While the Federal Funds Rate has strong theoretical justification as the primary monetary policy tool affecting BNPL firms' funding costs, we empirically test alternative interest rate variables to ensure we select the specification that best captures BNPL excess return sensitivity. This approach balances theoretical coherence with empirical fit, recognizing that different interest rate proxies may more directly reflect BNPL firms' actual borrowing costs or consumer credit market conditions.

We test four candidate interest rate variables: (1) **Federal Funds Rate**, the primary monetary policy tool; (2) **3-Month Treasury Rate**, a market-determined short-term risk-free rate closely related to commercial paper rates; (3) **Commercial Paper Rate**, which most directly reflects BNPL firms' wholesale funding costs; and (4) **Prime Rate**, a consumer lending benchmark that affects the credit markets where BNPL competes. Each variable is tested in a simple bivariate regression against BNPL excess returns, and we select the specification with the highest adjusted R² and strongest statistical significance.

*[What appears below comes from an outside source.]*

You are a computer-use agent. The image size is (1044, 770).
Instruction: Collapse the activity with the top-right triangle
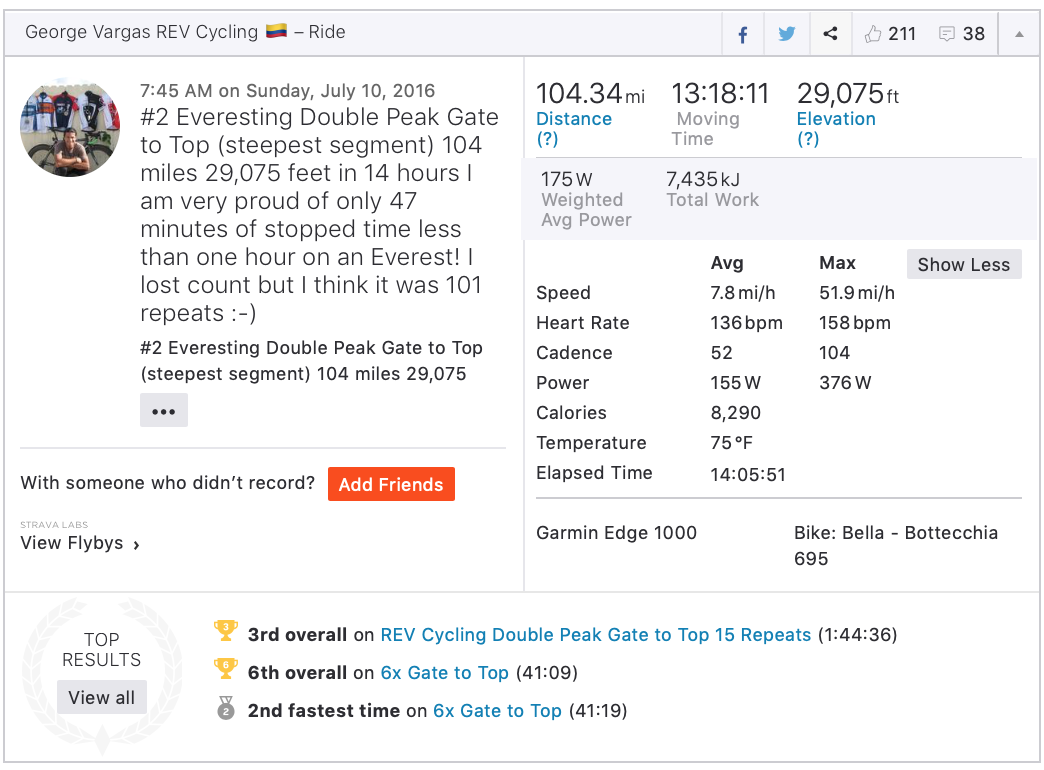tap(1019, 34)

The empirical comparison reveals which interest rate variable provides the best fit for explaining BNPL excess returns. This finding informs our model specification by identifying whether BNPL firms are most sensitive to monetary policy rates (Federal Funds Rate), market-determined short-term rates (3-Month Treasury or Commercial Paper), or consumer credit market benchmarks (Prime Rate). The selected variable is then used as the primary explanatory variable in both the baseline and refined multi-factor models, ensuring that our analysis captures the most relevant interest rate channel affecting BNPL stock performance.

This empirical selection process represents a key refinement of our modeling approach, moving beyond theoretical assumptions to data-driven specification. The coefficient on the selected interest rate variable in our regression models represents the sensitivity of BNPL excess returns to changes in that specific rate, controlling for other economic factors in the refined specification. This approach aligns with best practices in empirical finance, where model specification should be informed by both theoretical expectations and empirical evidence.